Wat wordt verwacht:
Werk de onderstaande items bij door overal "icon" te vervangen door "symbol" en neem verder alles ongewijzigd over.

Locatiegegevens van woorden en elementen
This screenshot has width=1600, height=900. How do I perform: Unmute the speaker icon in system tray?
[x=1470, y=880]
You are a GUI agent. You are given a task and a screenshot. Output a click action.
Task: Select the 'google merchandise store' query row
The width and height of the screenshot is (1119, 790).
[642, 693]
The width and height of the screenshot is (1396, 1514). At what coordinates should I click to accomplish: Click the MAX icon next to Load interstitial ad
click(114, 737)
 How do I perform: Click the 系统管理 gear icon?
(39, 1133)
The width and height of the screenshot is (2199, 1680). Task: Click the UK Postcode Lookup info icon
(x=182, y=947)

Antwoord:
This screenshot has width=1600, height=900. How do I perform: Unmute the speaker symbol in system tray?
[x=1470, y=880]
You are a GUI agent. You are given a task and a screenshot. Output a click action.
Task: Select the 'google merchandise store' query row
The width and height of the screenshot is (1119, 790).
[642, 693]
The width and height of the screenshot is (1396, 1514). At what coordinates should I click to accomplish: Click the MAX symbol next to Load interstitial ad
click(114, 737)
 How do I perform: Click the 系统管理 gear symbol?
(39, 1133)
The width and height of the screenshot is (2199, 1680). Task: Click the UK Postcode Lookup info symbol
(x=182, y=947)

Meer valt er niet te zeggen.